**What this task involves:** Beginning with the line that holds "At what coordinates" and ending with the last line of the entries below, copy every line exactly and nothing else, with the pictures left out.

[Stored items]
= = =

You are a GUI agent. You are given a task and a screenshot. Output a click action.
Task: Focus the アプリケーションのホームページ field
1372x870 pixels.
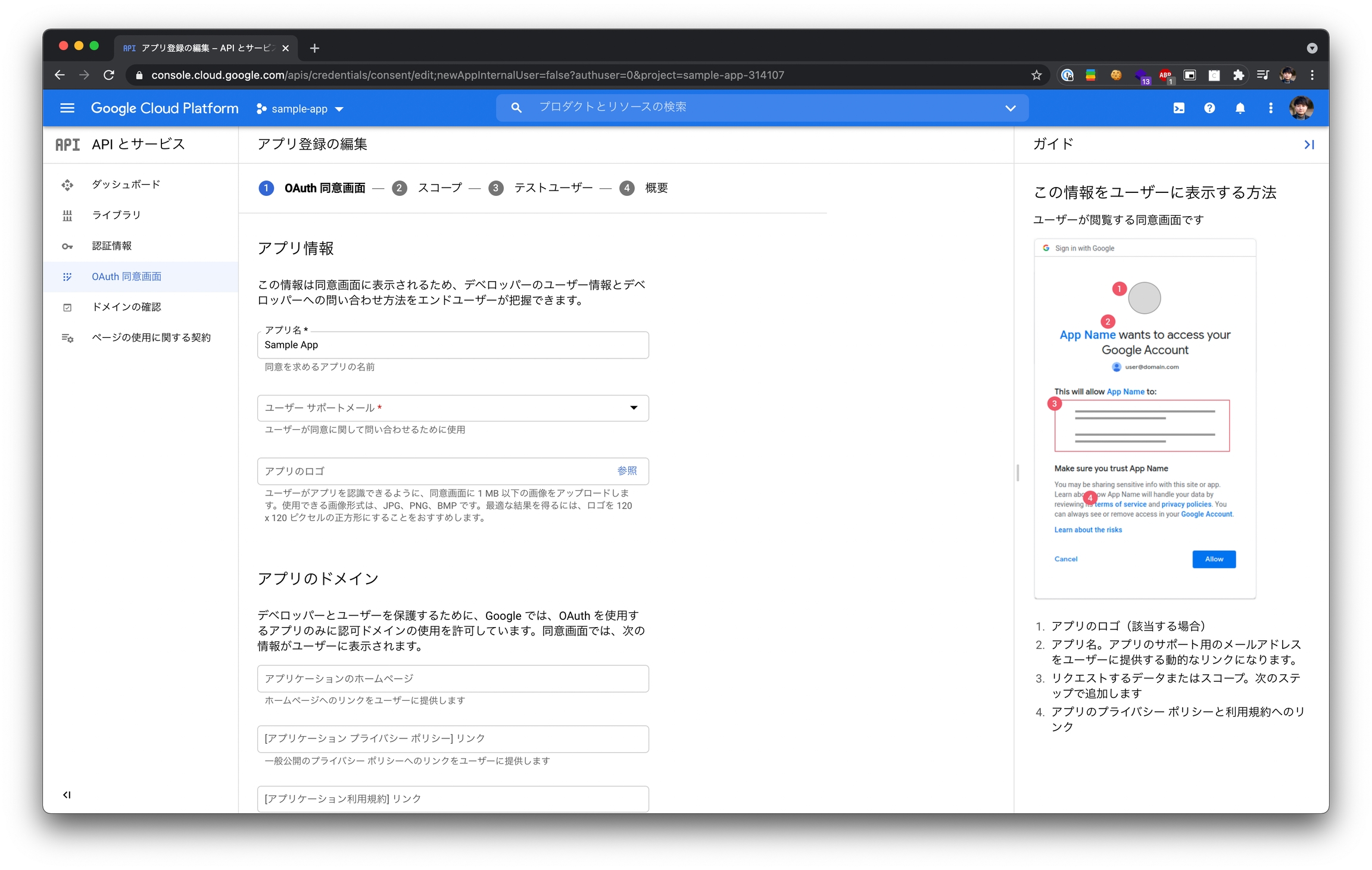[453, 678]
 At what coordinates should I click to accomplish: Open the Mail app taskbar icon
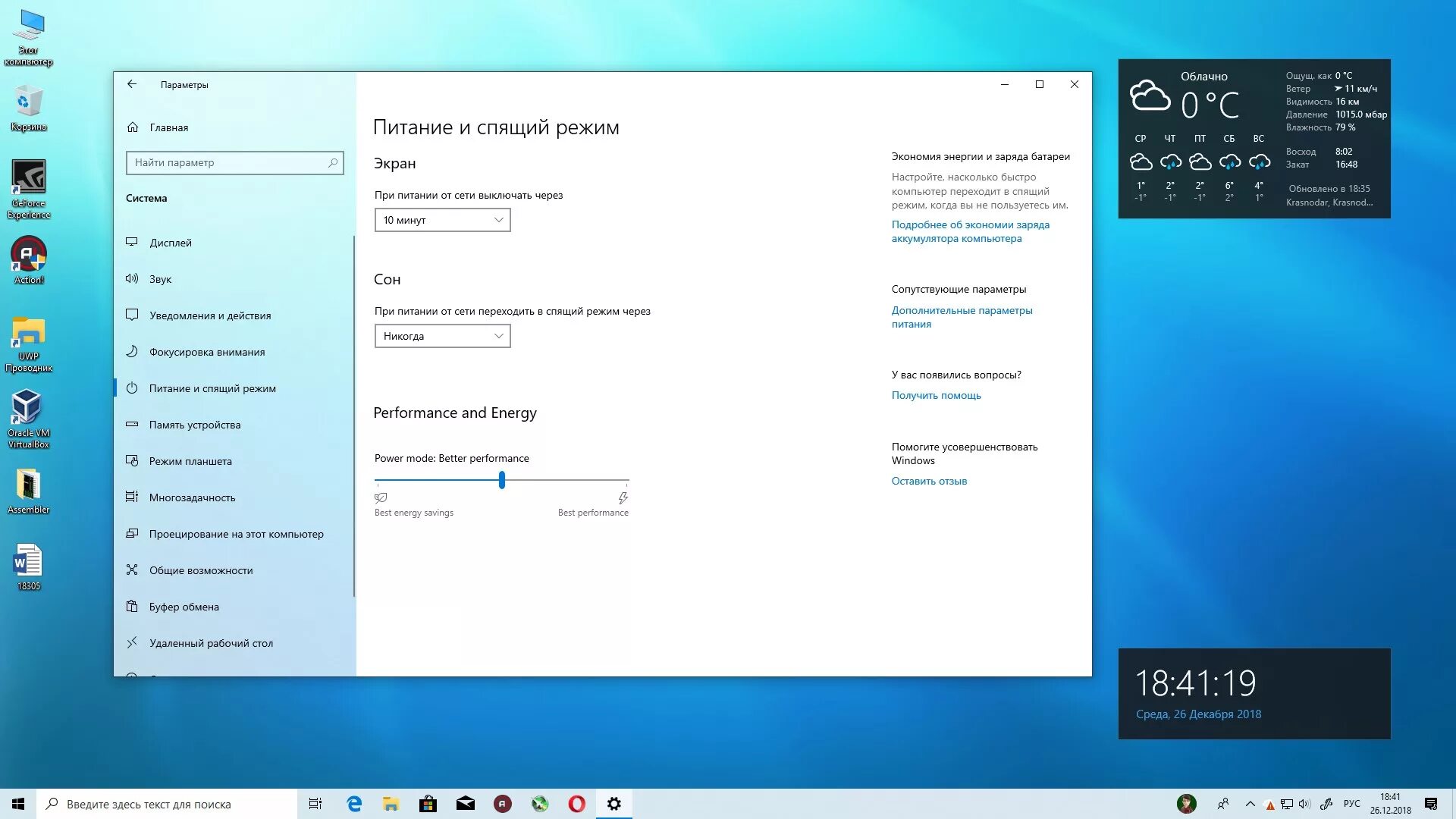[465, 804]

= = =

**Response to this task:**
 At what coordinates should I click to accomplish: Open the Mail app taskbar icon
[465, 804]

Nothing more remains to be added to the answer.